*Exercises*.
[1] Which universities does the Cornell Fleischer text name? List each one once.
[2] From the Cornell Fleischer text, return the passage that starts at the words "American historian (1950–2023)" and stops after "University of Chicago.".
[3] Write the next part of the Cornell Fleischer text, picking up after its last sentence.

*Text*.
START

- Occupation: Historian

Academic background
- Education: Brown University Princeton University

Academic work
- Institutions: Ohio State University Washington University in St. Louis University of Chicago

= Cornell Fleischer =

American historian (1950–2023)

Cornell Fleischer (October 23, 1950 – April 21, 2023) was an American historian and the Kanuni Süleyman Professor of Ottoman and Modern Turkish Studies at the University of Chicago.

END

Rows from a screen grounding dataset:

START

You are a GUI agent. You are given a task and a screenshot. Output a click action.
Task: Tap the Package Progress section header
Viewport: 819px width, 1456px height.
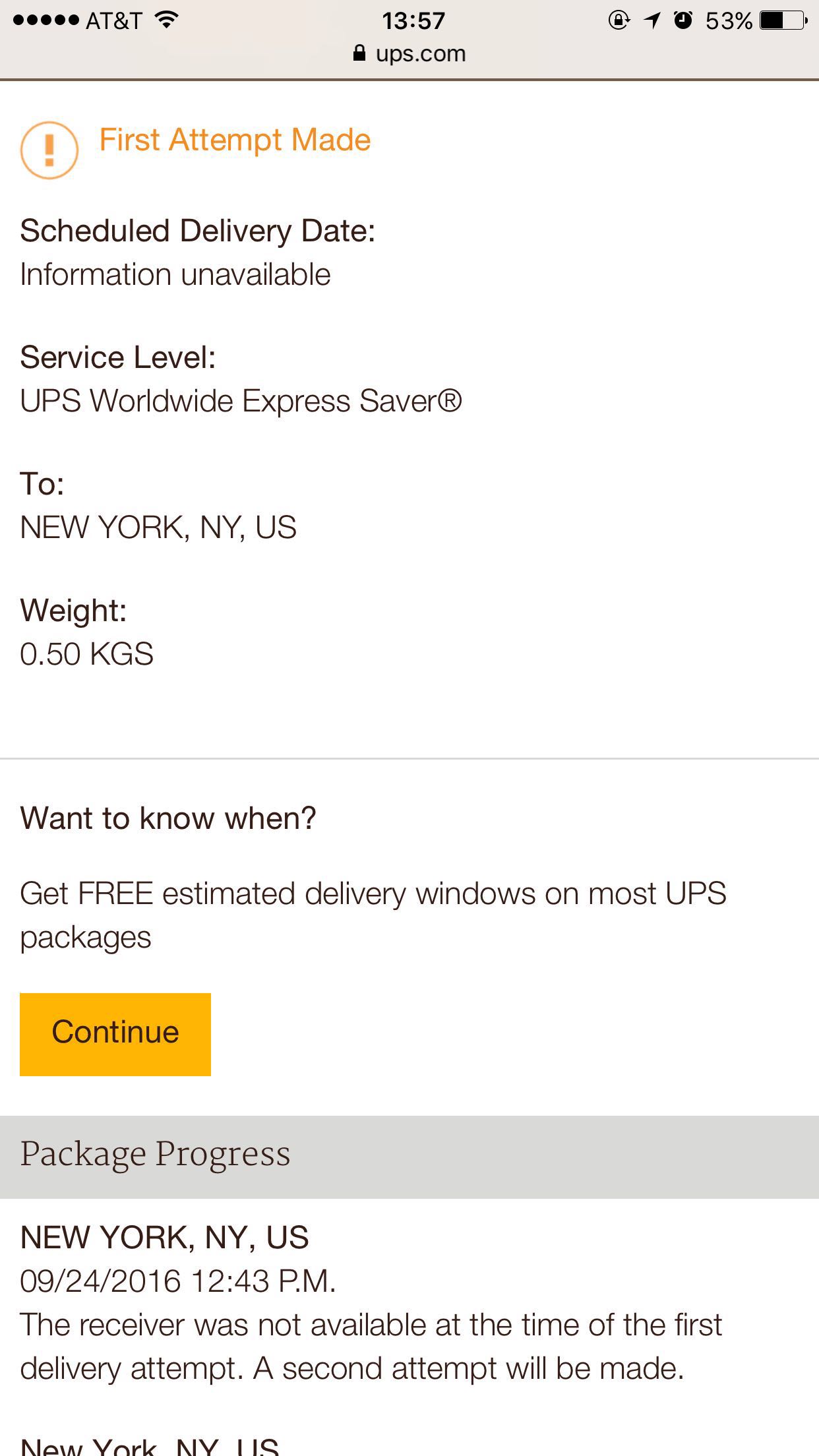(x=410, y=1157)
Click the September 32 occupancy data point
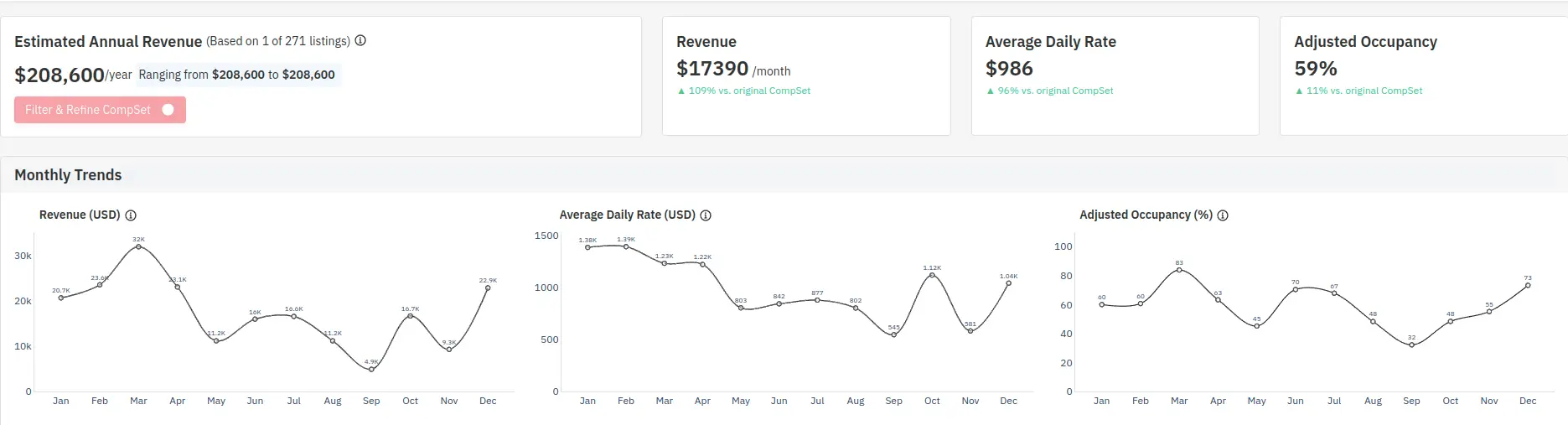Image resolution: width=1568 pixels, height=425 pixels. [x=1411, y=345]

END

*Results of the exercise*.
[1]
Brown University
Princeton University
Ohio State University
Washington University in St. Louis
University of Chicago

[2]
American historian (1950–2023)

Cornell Fleischer (October 23, 1950 – April 21, 2023) was an American historian and the Kanuni Süleyman Professor of Ottoman and Modern Turkish Studies at the University of Chicago.

[3]
==Education and career==
The son of an American diplomat, Fleischer grew up in Germany, Egypt, Iraq, and California. He also lived in Turkey for nine years. He began his studies at Brown University before transferring to Princeton as a “critical language” undergraduate student to study Arabic. He continued in the Department of Near Eastern Studies for his Ph.D., completing his dissertation, “Gelibolulu Mustafa Âli Efendi, 1541–1600: A Study in Ottoman Historical Consciousness,” in 1982. This work formed the basis of his book, Bureaucrat and Intellectual in the Ottoman Empire: The Historian Mustafa Âli (Princeton University Press, 1986). Following the publication of this book he was awarded a MacArthur Fellowship in 1988. He was also the co-editor with Gülrü Necipoğlu and Cemal Kafadar of Treasures of Knowledge: An Inventory of the Ottoman Palace Library (1502/3–1503/4) (Brilll, 2019) and authored numerous articles.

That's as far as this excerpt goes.